Persian Verb Conjugation Reference

Reference table for Persian present and past stem conjugation patterns

Generates a full Persian (Farsi) conjugation table from a present stem and a past stem, covering all six persons in the simple present (mi- prefix) and simple past tenses with their personal endings. It runs free in your browser on Gera Tools, with nothing uploaded.

Last updated Source: Gera Tools

Why does Persian need two stems?

Persian verbs have a present stem and a past stem that are often unpredictable from each other (for example raftan has past stem raft- and present stem rav-). The present stem builds the present, subjunctive, and imperative, while the past stem builds the simple past, imperfect, and perfect tenses.

Persian (Farsi) verbs are built from two stems — a present stem and a past stem — combined with a small, regular set of personal endings. This tool takes both stems and produces the full six-person conjugation table for the simple present and the simple past, so you can see exactly how the endings attach.

How it works

Every Persian verb supplies two stems that you must know (they are listed in any dictionary). The conjugation then follows fixed rules:

simple present:  mi- + PRESENT-STEM + ending
simple past:           PAST-STEM    + ending

The personal endings are:

            present        past
1sg  (I)     -am            -am
2sg  (you)   -i             -i
3sg  (he/she)-ad            (none)
1pl  (we)    -im            -im
2pl  (you)   -id            -id
3pl  (they)  -and           -and

The only quirk is the third person singular: it is -ad in the present but takes no ending in the simple past (the bare past stem). Persian marks no gender, so each cell is a single form.

Full example: raftan (to go)

Present stem: rav- / Past stem: raft-

PersonSimple presentTransliterationSimple pastTransliteration
1sg (I)می‌رومmiravamرفتمraftam
2sg (you)می‌رویmiraviرفتیrafti
3sg (he/she)می‌رودmiravadرفتraft
1pl (we)می‌رویمmiravimرفتیمraftim
2pl (you pl)می‌رویدmiravidرفتیدraftid
3pl (they)می‌روندmiravandرفتندraftand

Note the third person singular past: the bare stem raft with no personal ending — the single genuine irregularity in the paradigm.

Beyond simple present and past: the other tenses

The same two stems build all Persian tenses. Understanding the present and past as building blocks helps you extend to the full verb system:

  • Subjunctive present (for possibility, obligation, desire): drop mi- from the simple present. ravam = “that I go”, required after bayad (must), mikhwaham (I want), and similar modal expressions.
  • Imperfect (past habitual/continuous): add mi- to the past stem forms. miraftam = “I used to go / I was going.”
  • Present perfect: past stem + past participle suffix -e + present forms of budan (to be). For example, rafte-am = “I have gone.”
  • Past perfect: past stem + -e budam = “I had gone.”

The past stem is the workhorse: it underlies the simple past, imperfect, and all perfect tenses. The present stem covers the simple present, subjunctive, and imperative.

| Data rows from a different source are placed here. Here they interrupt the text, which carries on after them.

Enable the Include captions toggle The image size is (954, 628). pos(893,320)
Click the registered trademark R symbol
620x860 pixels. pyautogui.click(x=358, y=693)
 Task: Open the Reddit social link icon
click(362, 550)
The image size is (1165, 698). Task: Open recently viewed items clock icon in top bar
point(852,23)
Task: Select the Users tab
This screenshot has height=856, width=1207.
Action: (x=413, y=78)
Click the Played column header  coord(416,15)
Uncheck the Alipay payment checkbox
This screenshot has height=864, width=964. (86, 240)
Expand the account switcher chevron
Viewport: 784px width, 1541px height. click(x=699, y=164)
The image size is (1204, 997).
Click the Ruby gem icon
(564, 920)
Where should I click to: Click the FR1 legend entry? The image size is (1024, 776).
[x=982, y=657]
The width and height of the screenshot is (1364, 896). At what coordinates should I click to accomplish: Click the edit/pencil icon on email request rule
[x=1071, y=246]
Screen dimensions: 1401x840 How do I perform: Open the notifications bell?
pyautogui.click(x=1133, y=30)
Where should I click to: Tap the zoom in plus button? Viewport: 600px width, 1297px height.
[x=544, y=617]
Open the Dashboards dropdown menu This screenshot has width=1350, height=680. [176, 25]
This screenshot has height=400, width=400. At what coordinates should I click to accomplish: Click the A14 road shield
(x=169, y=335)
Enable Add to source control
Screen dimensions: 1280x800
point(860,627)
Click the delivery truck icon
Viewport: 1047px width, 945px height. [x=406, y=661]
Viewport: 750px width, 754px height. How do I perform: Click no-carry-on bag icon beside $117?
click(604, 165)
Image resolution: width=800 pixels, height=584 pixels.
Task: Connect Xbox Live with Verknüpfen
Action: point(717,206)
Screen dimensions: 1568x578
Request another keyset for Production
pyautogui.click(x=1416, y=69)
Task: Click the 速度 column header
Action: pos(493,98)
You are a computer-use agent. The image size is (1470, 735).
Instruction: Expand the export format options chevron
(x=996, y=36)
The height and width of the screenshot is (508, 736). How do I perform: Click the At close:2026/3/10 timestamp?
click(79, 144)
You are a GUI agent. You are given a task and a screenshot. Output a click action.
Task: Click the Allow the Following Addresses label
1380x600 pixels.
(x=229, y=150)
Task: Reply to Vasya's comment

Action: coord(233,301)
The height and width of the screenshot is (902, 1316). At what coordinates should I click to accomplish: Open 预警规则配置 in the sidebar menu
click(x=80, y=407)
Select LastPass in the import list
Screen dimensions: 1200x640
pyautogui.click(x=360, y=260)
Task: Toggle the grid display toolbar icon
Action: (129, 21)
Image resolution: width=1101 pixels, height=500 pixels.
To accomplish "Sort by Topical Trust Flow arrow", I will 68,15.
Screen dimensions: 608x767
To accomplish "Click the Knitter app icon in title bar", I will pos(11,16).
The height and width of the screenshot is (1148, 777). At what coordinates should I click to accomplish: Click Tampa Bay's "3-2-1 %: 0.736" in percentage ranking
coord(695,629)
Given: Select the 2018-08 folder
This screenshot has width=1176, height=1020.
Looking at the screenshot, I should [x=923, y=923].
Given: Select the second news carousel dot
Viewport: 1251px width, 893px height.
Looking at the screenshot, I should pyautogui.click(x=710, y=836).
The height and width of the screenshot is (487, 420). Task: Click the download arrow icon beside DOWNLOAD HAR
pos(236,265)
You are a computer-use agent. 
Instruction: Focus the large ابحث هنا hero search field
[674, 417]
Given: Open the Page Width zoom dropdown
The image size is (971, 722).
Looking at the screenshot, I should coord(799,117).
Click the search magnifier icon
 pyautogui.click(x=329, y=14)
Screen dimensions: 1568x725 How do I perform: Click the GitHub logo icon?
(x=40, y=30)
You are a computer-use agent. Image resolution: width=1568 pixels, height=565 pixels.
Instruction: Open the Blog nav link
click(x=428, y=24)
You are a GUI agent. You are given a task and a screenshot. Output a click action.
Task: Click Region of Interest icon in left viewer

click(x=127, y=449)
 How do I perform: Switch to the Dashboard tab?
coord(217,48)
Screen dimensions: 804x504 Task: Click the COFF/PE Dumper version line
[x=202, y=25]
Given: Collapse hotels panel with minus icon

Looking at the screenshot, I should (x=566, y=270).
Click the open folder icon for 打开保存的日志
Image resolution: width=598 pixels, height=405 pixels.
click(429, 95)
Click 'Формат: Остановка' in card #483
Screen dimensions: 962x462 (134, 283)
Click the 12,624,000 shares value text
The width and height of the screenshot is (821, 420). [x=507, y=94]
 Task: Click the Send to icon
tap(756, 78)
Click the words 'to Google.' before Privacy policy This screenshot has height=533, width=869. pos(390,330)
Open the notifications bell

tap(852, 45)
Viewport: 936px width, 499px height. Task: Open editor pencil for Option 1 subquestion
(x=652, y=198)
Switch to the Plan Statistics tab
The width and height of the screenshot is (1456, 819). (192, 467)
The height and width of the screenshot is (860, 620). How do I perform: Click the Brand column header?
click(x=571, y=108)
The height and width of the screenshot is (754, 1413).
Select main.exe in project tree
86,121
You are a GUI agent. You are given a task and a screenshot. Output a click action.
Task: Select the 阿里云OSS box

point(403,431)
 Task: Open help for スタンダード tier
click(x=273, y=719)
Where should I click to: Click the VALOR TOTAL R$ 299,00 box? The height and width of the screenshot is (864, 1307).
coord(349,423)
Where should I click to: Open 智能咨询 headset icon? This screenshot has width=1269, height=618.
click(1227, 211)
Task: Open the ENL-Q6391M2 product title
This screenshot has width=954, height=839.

Tips for learning Persian verbs

  • Always memorise both stems as a pair. Dictionaries typically list the infinitive (ending in -an) alongside the past stem in parentheses: raftan (raft-). The present stem is usually listed too, since it is often not derivable from the infinitive.
  • The most common verbs have the most irregular stems. budan (to be) has present stem bash-/hast- depending on usage; kardan (to do/make) has present stem kon- and past stem kard-. These high-frequency verbs are worth drilling first.
  • Persian does not mark gender in verbs, nouns, or pronouns — a significant simplification compared to Arabic, French, or German.
  • Dari and Tajik share the same stem system. The endings and the present/past stem logic are essentially the same across the three main standard varieties of Persian.